------ Information
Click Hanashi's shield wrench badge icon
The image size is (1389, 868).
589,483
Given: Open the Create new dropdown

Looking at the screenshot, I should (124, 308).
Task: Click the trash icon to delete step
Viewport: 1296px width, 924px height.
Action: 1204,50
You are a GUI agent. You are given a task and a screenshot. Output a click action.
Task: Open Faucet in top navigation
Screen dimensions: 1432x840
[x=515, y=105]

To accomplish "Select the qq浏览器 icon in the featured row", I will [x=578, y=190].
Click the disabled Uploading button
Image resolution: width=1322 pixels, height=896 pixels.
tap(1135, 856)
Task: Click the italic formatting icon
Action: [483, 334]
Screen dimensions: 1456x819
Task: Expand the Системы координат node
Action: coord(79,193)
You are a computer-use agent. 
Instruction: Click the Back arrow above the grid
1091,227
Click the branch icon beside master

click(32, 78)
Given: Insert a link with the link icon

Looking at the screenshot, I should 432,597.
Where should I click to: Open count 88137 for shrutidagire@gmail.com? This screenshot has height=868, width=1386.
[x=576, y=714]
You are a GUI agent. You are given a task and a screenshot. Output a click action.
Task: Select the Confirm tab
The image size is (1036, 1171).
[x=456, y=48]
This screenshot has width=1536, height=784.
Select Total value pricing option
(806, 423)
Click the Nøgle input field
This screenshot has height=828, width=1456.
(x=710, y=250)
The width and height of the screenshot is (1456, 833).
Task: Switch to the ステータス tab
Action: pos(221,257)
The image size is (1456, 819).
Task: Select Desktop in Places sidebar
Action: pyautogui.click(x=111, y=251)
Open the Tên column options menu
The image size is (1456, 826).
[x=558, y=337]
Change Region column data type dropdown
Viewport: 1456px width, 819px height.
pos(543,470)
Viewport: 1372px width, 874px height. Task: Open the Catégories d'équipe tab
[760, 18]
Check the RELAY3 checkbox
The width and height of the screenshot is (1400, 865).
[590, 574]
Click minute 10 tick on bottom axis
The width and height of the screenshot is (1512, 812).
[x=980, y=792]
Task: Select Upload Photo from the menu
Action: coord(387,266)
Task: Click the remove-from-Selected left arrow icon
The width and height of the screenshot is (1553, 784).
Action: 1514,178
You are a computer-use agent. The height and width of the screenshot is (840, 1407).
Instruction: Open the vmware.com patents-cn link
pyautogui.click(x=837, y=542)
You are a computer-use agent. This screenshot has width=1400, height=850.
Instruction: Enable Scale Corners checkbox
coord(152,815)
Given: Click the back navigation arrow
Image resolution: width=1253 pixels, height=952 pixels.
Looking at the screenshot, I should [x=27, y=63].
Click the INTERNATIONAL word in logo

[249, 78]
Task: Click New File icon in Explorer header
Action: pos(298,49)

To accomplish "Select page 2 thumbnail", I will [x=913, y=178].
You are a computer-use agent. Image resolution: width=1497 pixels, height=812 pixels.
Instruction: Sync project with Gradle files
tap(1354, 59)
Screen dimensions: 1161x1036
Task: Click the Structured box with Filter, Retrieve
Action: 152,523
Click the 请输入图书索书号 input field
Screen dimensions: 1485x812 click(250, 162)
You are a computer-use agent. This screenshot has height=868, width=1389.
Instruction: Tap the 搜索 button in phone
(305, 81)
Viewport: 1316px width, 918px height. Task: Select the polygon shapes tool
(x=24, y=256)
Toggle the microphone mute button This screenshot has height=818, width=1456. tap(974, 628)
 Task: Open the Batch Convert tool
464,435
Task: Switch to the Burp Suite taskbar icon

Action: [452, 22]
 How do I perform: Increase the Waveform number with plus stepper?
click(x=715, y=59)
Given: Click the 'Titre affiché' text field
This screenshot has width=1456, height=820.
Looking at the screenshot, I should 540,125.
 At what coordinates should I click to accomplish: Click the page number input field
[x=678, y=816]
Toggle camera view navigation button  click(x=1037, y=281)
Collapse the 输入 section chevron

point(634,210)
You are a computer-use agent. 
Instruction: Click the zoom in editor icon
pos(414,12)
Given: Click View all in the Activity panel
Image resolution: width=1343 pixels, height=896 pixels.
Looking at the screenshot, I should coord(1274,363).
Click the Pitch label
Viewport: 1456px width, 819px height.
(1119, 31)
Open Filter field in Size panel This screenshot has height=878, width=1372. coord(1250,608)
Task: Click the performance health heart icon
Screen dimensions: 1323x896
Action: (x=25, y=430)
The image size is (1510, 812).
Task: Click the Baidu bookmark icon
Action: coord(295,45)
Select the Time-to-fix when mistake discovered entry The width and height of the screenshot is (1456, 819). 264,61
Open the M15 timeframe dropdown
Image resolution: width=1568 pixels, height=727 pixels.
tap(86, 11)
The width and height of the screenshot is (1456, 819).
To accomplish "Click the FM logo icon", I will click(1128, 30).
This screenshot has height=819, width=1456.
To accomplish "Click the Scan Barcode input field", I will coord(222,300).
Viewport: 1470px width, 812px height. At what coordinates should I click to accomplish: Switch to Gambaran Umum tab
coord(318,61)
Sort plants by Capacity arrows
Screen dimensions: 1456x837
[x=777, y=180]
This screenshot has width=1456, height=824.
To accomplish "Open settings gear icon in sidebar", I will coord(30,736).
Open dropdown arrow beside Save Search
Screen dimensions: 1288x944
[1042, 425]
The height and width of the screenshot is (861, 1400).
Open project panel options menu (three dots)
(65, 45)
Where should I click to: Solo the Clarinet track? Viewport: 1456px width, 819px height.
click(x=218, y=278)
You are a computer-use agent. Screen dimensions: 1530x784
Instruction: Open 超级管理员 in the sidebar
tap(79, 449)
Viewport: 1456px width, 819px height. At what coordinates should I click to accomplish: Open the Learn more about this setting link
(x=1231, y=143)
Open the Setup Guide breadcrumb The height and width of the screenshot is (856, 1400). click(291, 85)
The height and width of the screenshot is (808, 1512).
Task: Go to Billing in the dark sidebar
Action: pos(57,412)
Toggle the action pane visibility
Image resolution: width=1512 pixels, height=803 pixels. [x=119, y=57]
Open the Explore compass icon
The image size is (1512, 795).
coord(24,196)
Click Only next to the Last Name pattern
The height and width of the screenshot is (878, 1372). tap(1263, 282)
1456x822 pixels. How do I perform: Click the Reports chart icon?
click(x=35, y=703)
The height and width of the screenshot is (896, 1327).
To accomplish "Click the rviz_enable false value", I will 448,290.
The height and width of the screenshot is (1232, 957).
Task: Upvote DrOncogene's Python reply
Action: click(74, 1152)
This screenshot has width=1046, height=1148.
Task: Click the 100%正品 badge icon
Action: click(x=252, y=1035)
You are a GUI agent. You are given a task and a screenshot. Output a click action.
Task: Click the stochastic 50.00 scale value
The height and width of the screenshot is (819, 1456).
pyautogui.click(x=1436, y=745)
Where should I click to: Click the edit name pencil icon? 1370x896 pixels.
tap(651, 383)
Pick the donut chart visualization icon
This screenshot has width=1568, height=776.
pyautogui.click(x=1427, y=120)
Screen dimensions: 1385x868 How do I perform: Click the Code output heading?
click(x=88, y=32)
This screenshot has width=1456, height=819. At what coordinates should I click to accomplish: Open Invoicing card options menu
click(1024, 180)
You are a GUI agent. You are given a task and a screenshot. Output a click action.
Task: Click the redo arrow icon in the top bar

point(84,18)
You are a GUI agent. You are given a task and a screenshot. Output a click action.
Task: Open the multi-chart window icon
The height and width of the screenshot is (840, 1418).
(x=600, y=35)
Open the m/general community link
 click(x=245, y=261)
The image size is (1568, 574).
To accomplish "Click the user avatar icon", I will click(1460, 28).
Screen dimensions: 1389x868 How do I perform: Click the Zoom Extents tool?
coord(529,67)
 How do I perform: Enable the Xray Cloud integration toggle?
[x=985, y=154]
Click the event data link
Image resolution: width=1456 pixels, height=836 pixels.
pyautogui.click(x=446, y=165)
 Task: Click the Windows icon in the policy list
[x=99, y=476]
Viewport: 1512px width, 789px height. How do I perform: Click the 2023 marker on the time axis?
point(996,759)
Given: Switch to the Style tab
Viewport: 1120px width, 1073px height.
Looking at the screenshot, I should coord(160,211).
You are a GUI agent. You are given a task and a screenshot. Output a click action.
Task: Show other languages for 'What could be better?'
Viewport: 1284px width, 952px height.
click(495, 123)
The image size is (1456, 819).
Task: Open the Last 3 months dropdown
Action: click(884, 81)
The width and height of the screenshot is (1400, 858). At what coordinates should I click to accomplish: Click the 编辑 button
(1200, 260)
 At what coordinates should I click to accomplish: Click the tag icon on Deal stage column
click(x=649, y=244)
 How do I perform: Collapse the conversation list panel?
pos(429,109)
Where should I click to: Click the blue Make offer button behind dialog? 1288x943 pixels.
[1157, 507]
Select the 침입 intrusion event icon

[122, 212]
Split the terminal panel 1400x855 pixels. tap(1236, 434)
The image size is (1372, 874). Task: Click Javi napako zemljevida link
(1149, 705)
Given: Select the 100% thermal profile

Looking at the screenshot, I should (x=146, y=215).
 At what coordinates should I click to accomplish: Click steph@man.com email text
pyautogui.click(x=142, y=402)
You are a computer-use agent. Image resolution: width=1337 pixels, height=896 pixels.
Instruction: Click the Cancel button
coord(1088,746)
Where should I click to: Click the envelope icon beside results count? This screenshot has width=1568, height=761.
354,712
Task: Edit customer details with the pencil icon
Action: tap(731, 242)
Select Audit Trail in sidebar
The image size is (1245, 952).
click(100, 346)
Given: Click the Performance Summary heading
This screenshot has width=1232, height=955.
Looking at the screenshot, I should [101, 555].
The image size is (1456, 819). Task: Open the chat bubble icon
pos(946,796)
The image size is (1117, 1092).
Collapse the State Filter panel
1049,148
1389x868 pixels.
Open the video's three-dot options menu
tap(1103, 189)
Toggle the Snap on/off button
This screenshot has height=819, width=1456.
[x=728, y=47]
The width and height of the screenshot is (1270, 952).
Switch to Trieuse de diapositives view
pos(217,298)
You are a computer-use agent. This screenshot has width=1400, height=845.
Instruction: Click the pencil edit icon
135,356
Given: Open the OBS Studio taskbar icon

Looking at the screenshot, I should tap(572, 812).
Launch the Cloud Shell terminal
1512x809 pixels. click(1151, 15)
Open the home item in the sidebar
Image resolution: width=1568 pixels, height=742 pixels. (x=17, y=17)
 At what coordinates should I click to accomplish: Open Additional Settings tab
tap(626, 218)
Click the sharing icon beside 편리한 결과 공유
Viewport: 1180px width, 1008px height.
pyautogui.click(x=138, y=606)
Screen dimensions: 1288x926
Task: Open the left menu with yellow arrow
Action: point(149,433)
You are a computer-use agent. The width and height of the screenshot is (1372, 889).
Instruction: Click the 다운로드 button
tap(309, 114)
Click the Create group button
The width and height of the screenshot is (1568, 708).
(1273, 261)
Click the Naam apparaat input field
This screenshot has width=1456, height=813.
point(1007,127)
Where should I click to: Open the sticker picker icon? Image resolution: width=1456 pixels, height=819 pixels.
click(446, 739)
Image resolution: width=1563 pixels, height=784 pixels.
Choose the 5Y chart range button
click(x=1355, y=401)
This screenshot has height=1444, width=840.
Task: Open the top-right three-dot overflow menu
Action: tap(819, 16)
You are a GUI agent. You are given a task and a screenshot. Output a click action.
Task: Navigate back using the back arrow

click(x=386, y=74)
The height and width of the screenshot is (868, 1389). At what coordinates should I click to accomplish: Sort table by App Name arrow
------------
-- Work instruction --
Reproduce, with no other lines, the run of lines that begins with the one containing "Where should I click to: Open the" and ends with the last line of the material.

-- Answer for the task --
Where should I click to: Open the sticker picker icon? Image resolution: width=1456 pixels, height=819 pixels.
click(446, 739)
Image resolution: width=1563 pixels, height=784 pixels.
Choose the 5Y chart range button
click(x=1355, y=401)
This screenshot has height=1444, width=840.
Task: Open the top-right three-dot overflow menu
Action: tap(819, 16)
You are a GUI agent. You are given a task and a screenshot. Output a click action.
Task: Navigate back using the back arrow

click(x=386, y=74)
The height and width of the screenshot is (868, 1389). At what coordinates should I click to accomplish: Sort table by App Name arrow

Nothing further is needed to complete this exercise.